How to look after Sandeel
If you have taken the effort to catch your own (or if you have bought live ones) then you have to invest in an aerator and a bucket to keep them alive. If you don’t have an aerator, ensure you change the water in the bucket VERY regularly to provide ample oxygen to keep them in good shape. You can also keep them in wet newspaper/wrapped in a wet teatowel or cloth for a surprising amount of time (almost like they are when they are in the sandbank). To do this, dunk your cloth in sea water, carefully layer the eels and wrap them over with the cloth. If the layers of cloth are thick enough, resting the whole wrap on a frerezer block will keep them cool (whilst avoiding freezer burn.) I’ve kept eels alive overnight in the fridge many a time this way.
Frozen sandeels are best kept frozen whilst in transit to your mark, either in a cool box with ice blocks, in a thermos or failing that insulated well with newspaper.
As with all frozen fish baits the best quality bait is governed by how quick after capture it was frozen down, the longer it takes to be frozen the less effective it can be. Top quality frozen sandeel is normally blast frozen within an hour of being caught. The longer the fish is left, then the flesh starts to deteriorate and discolour with blood, and when the fish is thawed it will be soft fleshed and difficult to cut and present on the hook.
More evidence of this is if there is evidence of excessive blood weeping from the eyes and gills. The best test with frozen sandeel is to bend them round into a U shape after thawing them, if they burst at the sides and belly then they are not that good a quality.

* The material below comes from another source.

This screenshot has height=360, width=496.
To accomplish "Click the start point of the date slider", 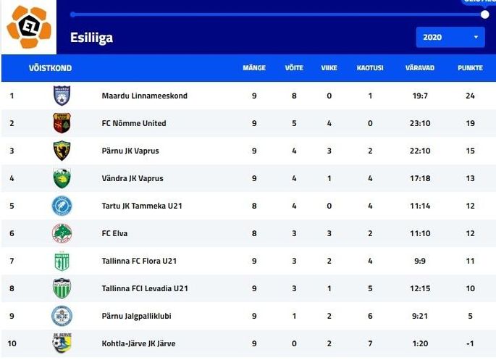I will [72, 14].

How to bait up using Sandeel
Live – you can present the sandeel on either one or two hook rig in varying ways. With a one hook rig either up through the roof of the mouth, or lightly though its back just behind the head, or lightly through its tail so it can remain alive and kicking. With two hooks it is one through the roof of the mouth with the other ¾ the way down its belly. Live sandeels don’t work so well when ledgering, and are best used on a float or a freeline rig.
Fresh or Frozen – These can be presented in similar ways to above with the addition of being able to thread the bait all the way onto the hook, or by cutting the sandeel up into different chunks. You can also hook dead sandeel through the eyes.When you bait up as in the picture above (with a frozen sandeel), whipping a bit of bait cotton around it will ensure it stays where you want it to and not slump down the hook. Apart from not looing as much like a sand eel, it will also cause it to spin peculiarly in the water onthe retrieve and/or as it sinks – not only will this not look as natural, it may also twist and tangle yr snoods up. Removing the tail fin will also reduce this spin.
In a Cocktail – There is another method and that is to add other baits to make up a cocktail. One such cocktail to wrap the sandeel in a slice of squid and secure the squid with a bit of bait elastic, leaving the head and tail of the sand eel protruding. This method helps to protect the eel and it should keep a lot longer on the hook before having to change it.
What can I catch using Sandeel?
Fishing from the shore then you can expect just about anything. Live sandeel is good for bass, mackerel, garfish, pollack, sea trout, salmon and flounders. Frozen sandeel will take rays, bull huss, Pollack, wrasse, dogfish, whiting, coalfish.
Fishing offshore then sandeel is very effective over wrecks for pollack and Coalfish, over reefs for pollack, bass, codling, coalfish, rays and turbot, and over clean ground for turbot, huss, ray and tope.
Using small chunks you can expect whiting, dabs and dogfish.